Hi,
Sometimes, during the processing of an HTTP cert response from the Symantec PKI
Manager SCEP server, our application encounters an error condition while
validating the certs attributes. The error that we see is "Transaction not
permitted or supported".
It appears that this error is detected either in the ASN1_TYPE_get() function
or the OBJ_nid2obj() function.
Can you tell me, what conditions might cause this type of failure when
unwrapping and validating a cert response?

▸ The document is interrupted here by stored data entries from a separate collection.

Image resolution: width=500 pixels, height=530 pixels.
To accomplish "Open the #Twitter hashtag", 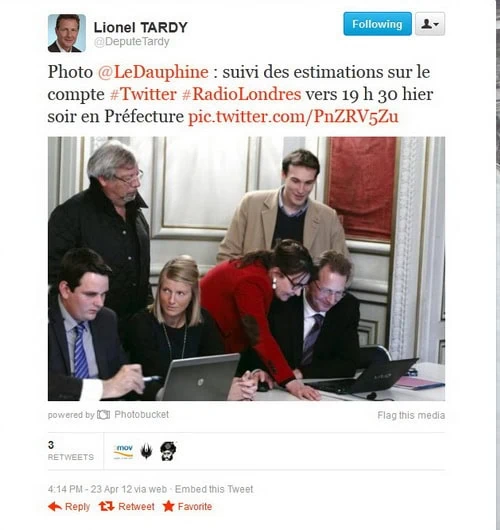I will (x=143, y=94).
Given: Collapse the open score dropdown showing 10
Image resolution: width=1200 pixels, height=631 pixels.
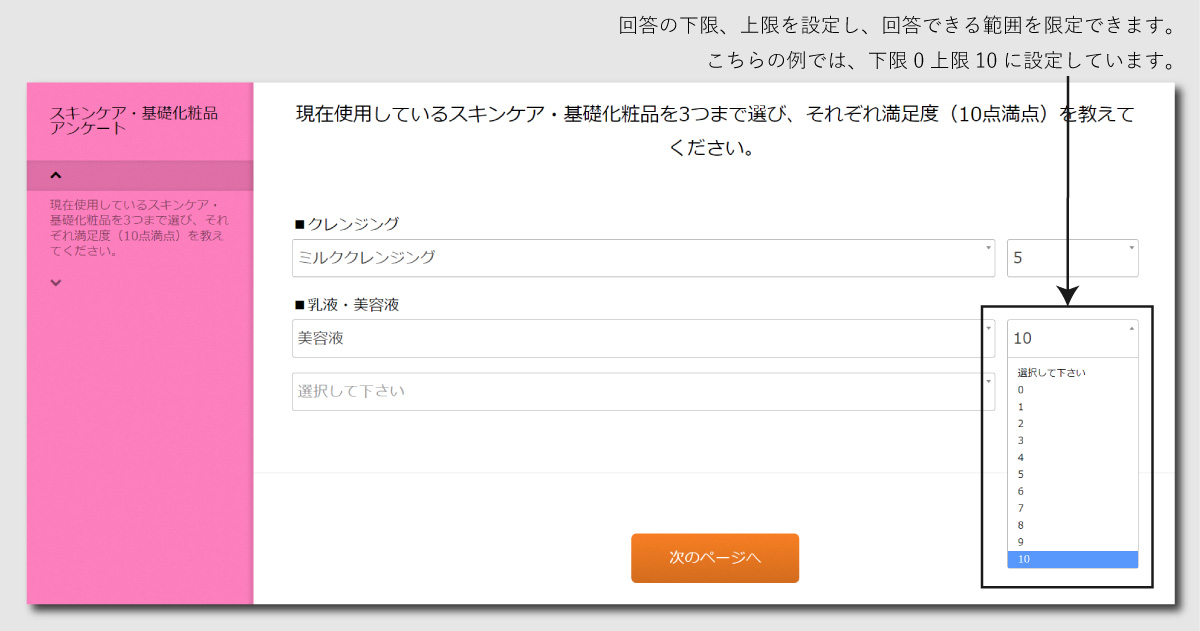Looking at the screenshot, I should point(1072,338).
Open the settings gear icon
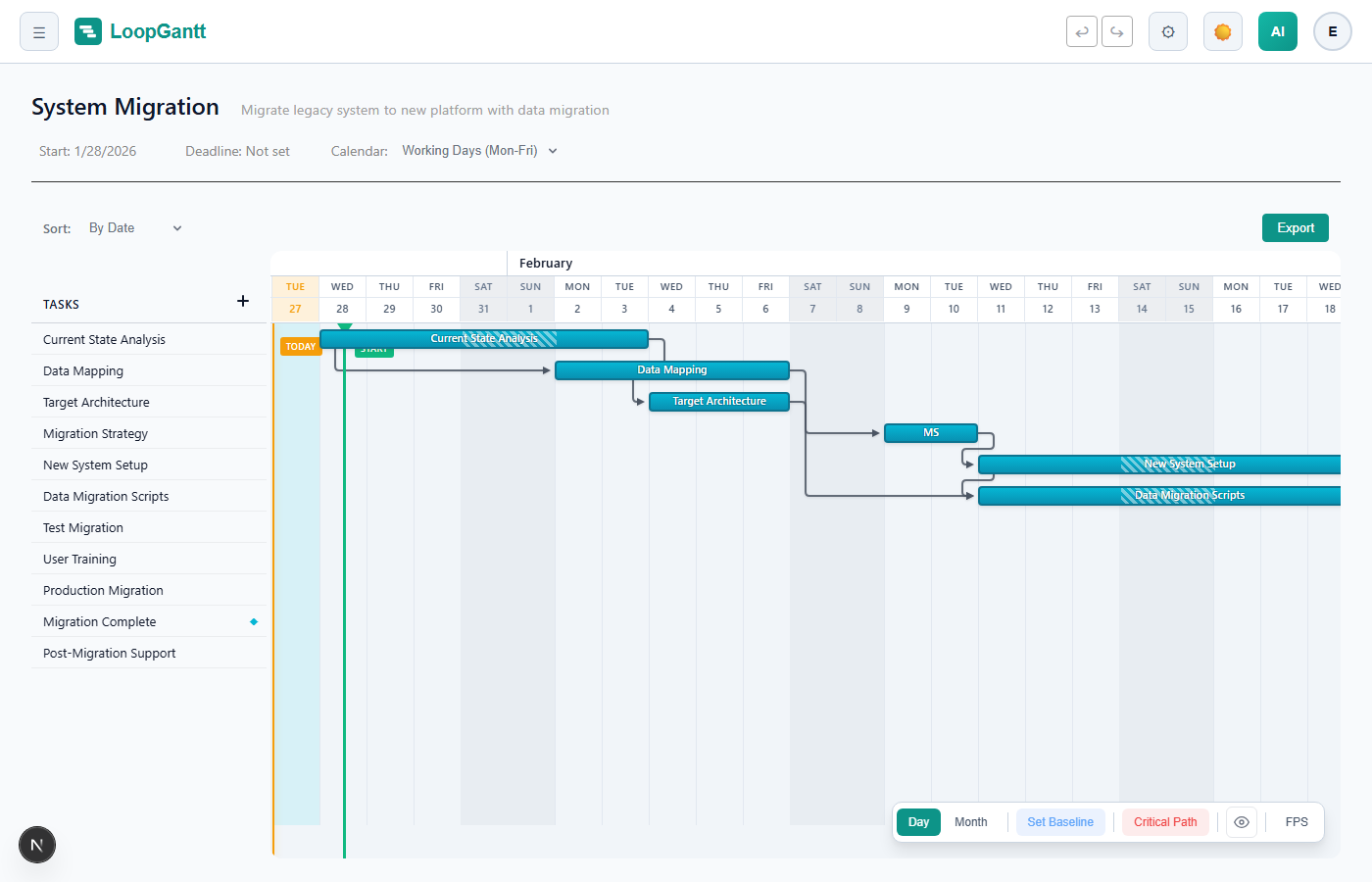This screenshot has height=882, width=1372. tap(1167, 30)

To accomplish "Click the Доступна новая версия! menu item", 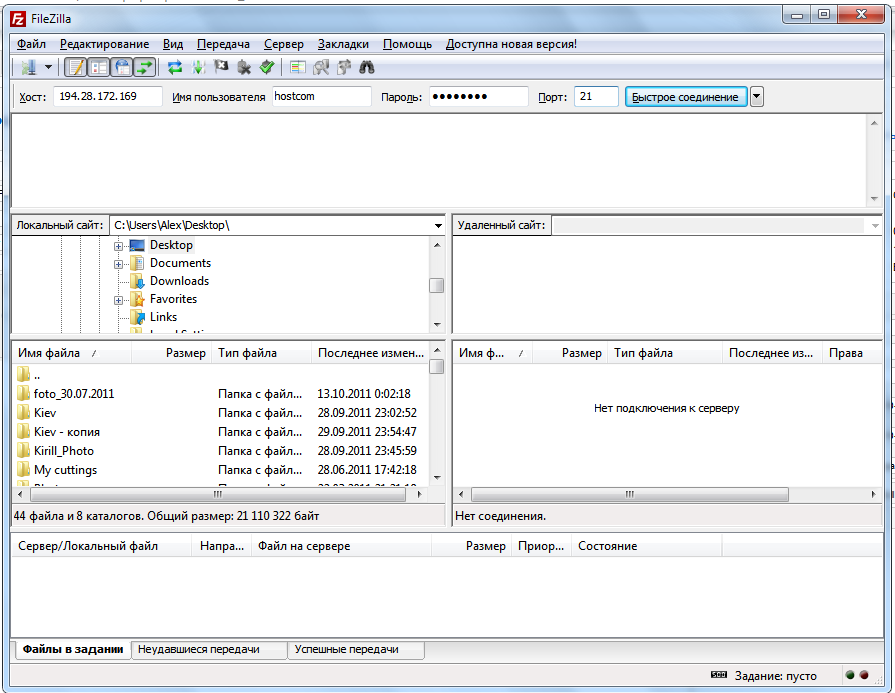I will (x=511, y=44).
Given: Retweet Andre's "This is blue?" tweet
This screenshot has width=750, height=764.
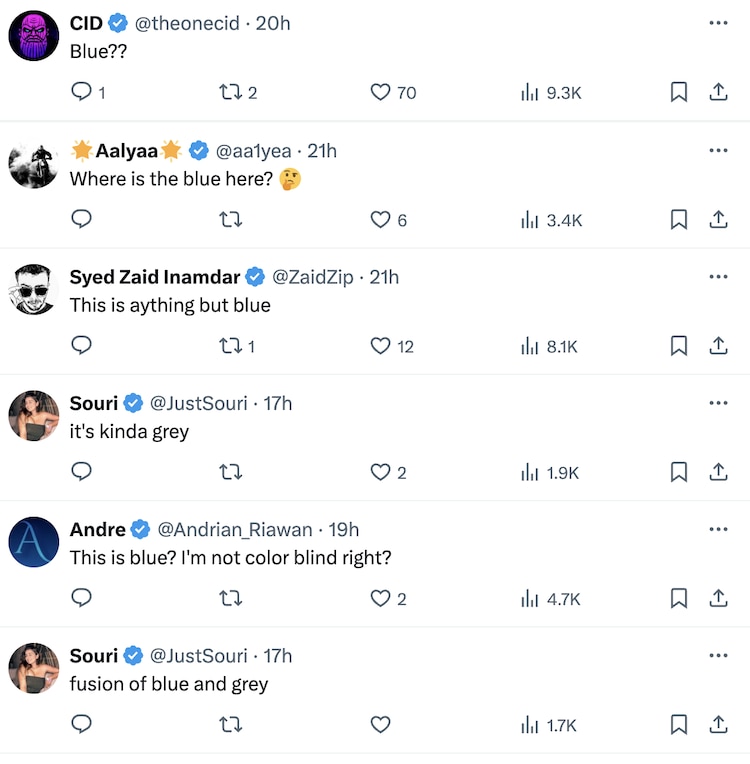Looking at the screenshot, I should point(231,599).
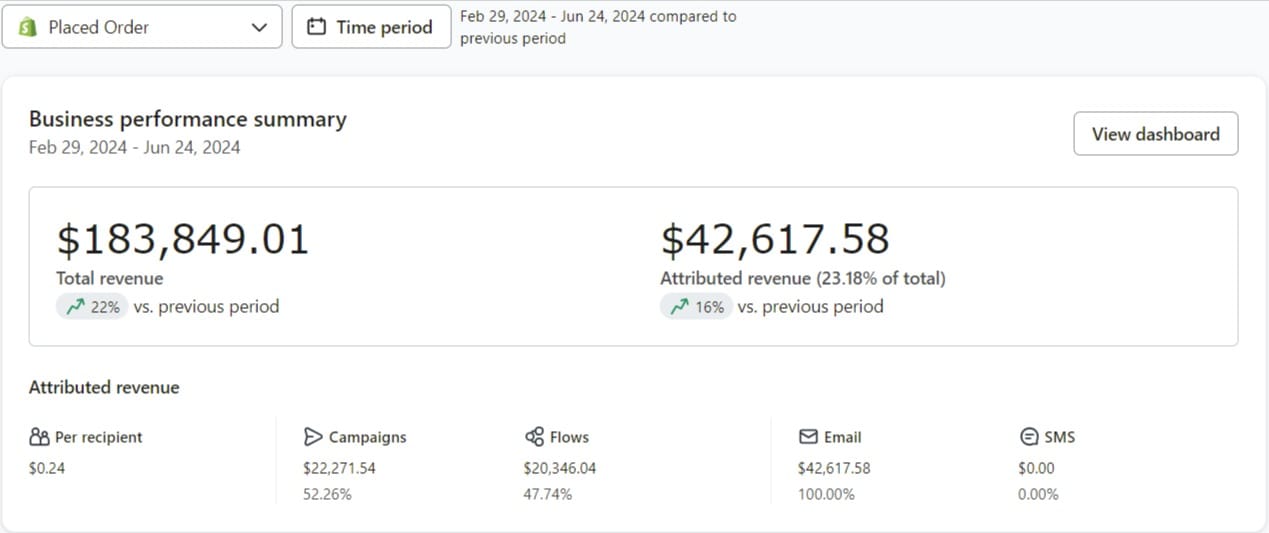
Task: Click the Business performance summary heading
Action: [188, 119]
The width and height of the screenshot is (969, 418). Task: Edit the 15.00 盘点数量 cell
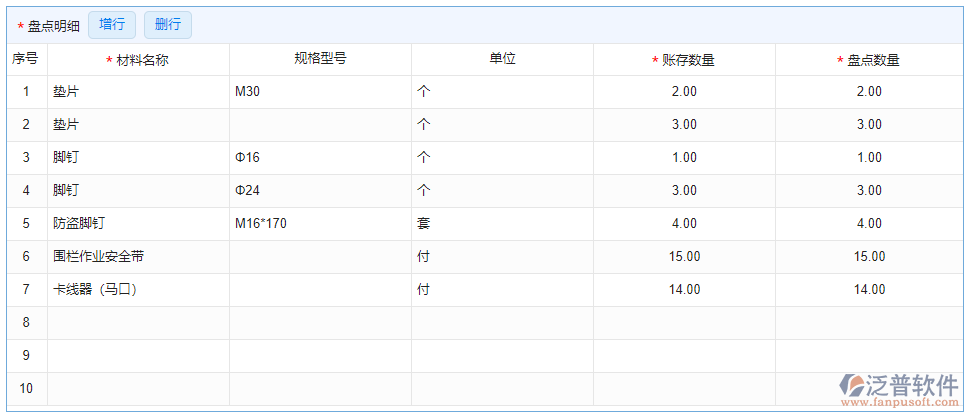tap(868, 257)
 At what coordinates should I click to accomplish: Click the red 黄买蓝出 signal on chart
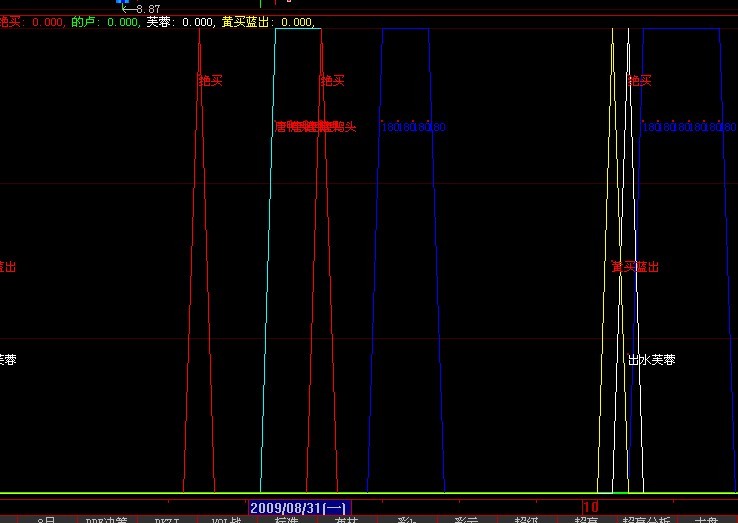pos(635,267)
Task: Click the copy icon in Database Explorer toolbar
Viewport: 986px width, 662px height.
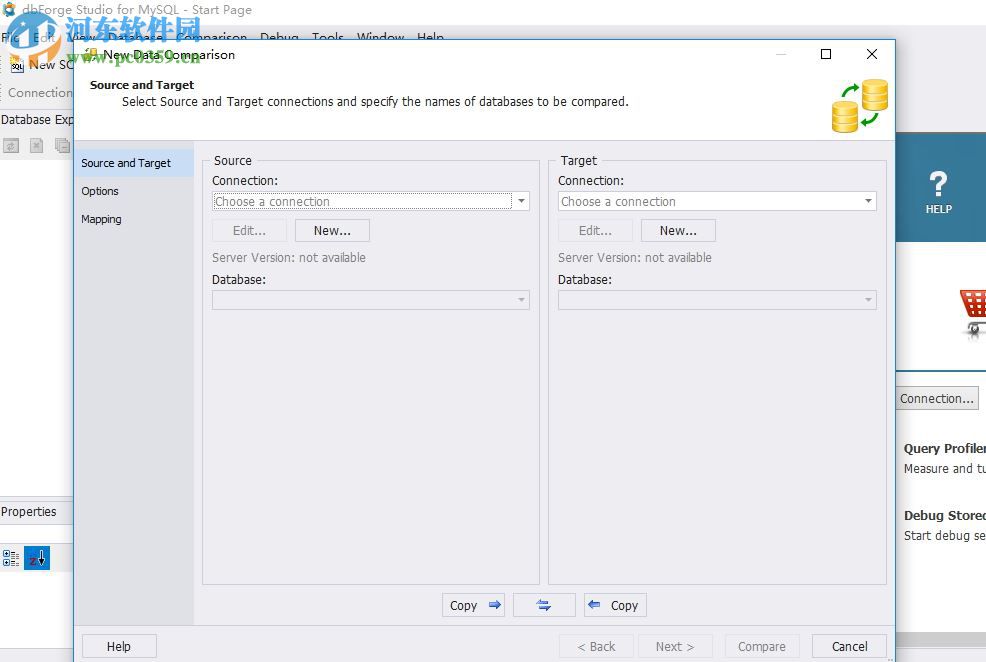Action: pyautogui.click(x=62, y=145)
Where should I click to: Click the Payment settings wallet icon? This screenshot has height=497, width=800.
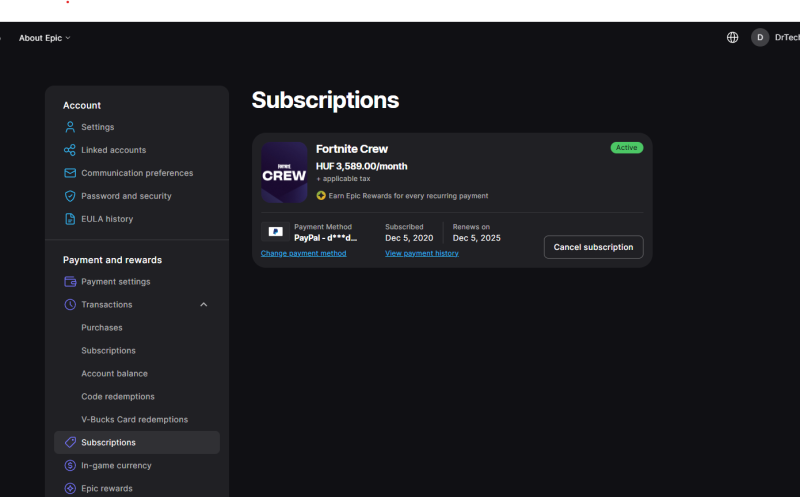70,282
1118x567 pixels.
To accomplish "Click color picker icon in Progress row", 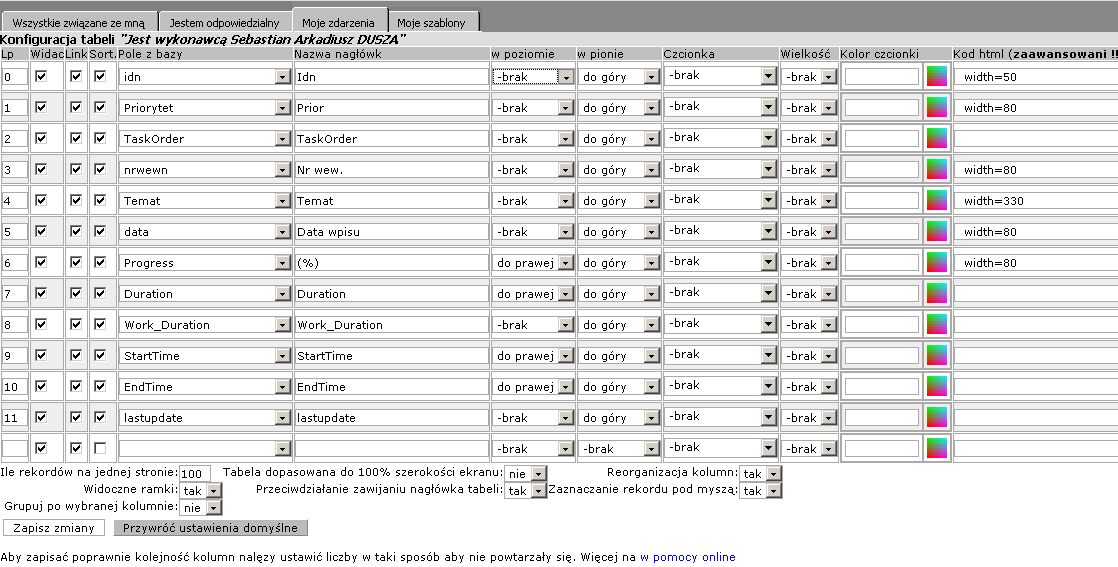I will [x=937, y=262].
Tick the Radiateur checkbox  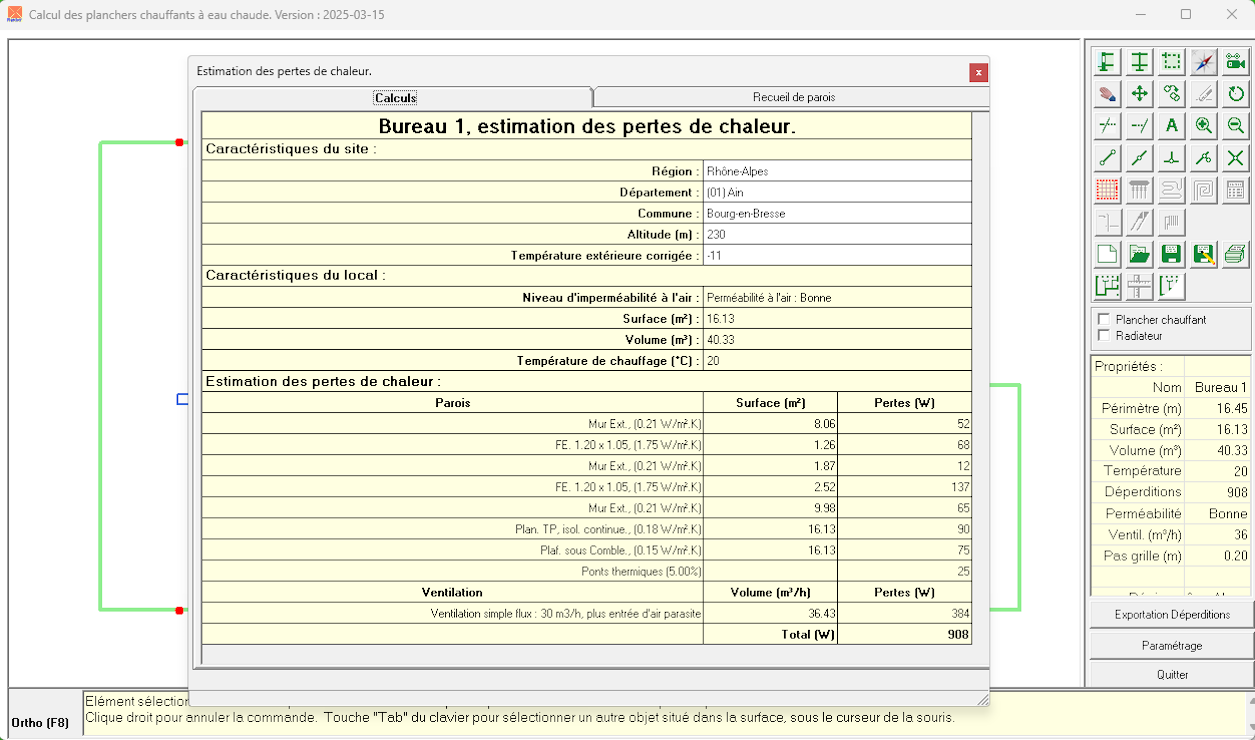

Here is a snippet of our code that detects this condition:
/* Get signed attributes */
attribs = PKCS7_get_signed_attributes(si);
if (attribs == NULL)
{
ReportAPIError("[PKCS7_UnWrap] No attributes
found in PKCS#7 data", szErr);
goto cleanup;
}
...
/* Get pkiStatus */
if ((i = get_signed_attribute(attribs, nid_pkiStatus,
V_ASN1_PRINTABLESTRING, &p)) == 1)
{
ReportAPIError("[PKCS7_UnWrap] Failed to get
the signer pkiStatus attributes", szErr);
goto cleanup;
}
/* Get failInfo */
if (atoi(p)!= SCEP_PKISTATUS_SUCCESS)
{
if (atoi(p) == SCEP_PKISTATUS_FAILURE)
{
if ((i =
get_signed_attribute(attribs, nid_failInfo, V_ASN1_PRINTABLESTRING, &p)) == 1)
{
ReportError("[PKCS7_UnWrap] Cannot find failInfo", szErr);
goto cleanup;
}
switch (atoi(p))
{
case SCEP_FAILINFO_BADALG:
ReportError("[PKCS7_UnWrap] Unrecognized or unsupported algorithm ident",
szErr);
break;
case SCEP_FAILINFO_BADMSGCHK:
ReportError("[PKCS7_UnWrap] Integrity check failed", szErr);
break;
case SCEP_FAILINFO_BADREQ:
ReportError("[PKCS7_UnWrap] Transaction not permitted or supported", szErr);
break;
case SCEP_FAILINFO_BADTIME:
ReportError("[PKCS7_UnWrap] Message time field was not sufficiently close to
the system time", szErr);
break;
case SCEP_FAILINFO_BADCERTID:
ReportError("[PKCS7_UnWrap] No certificate could be identified matching",
szErr);
break;
default:
ReportError("[PKCS7_UnWrap] Wrong failInfo in reply", szErr);
}
}
else
{
ReportAPIError("[PKCS7_UnWrap]
PKI Status: Not success", szErr);
}
goto cleanup;
________________________________
Fiberlink Disclaimer: The information transmitted is intended only for the
person or entity to which it is addressed and may contain confidential and/or
privileged material. Any review, retransmission, dissemination or other use of,
or taking of any action in reliance upon, this information by persons or
entities other than the intended recipient is prohibited. If you received this
in error, please contact the sender and delete the material from any computer.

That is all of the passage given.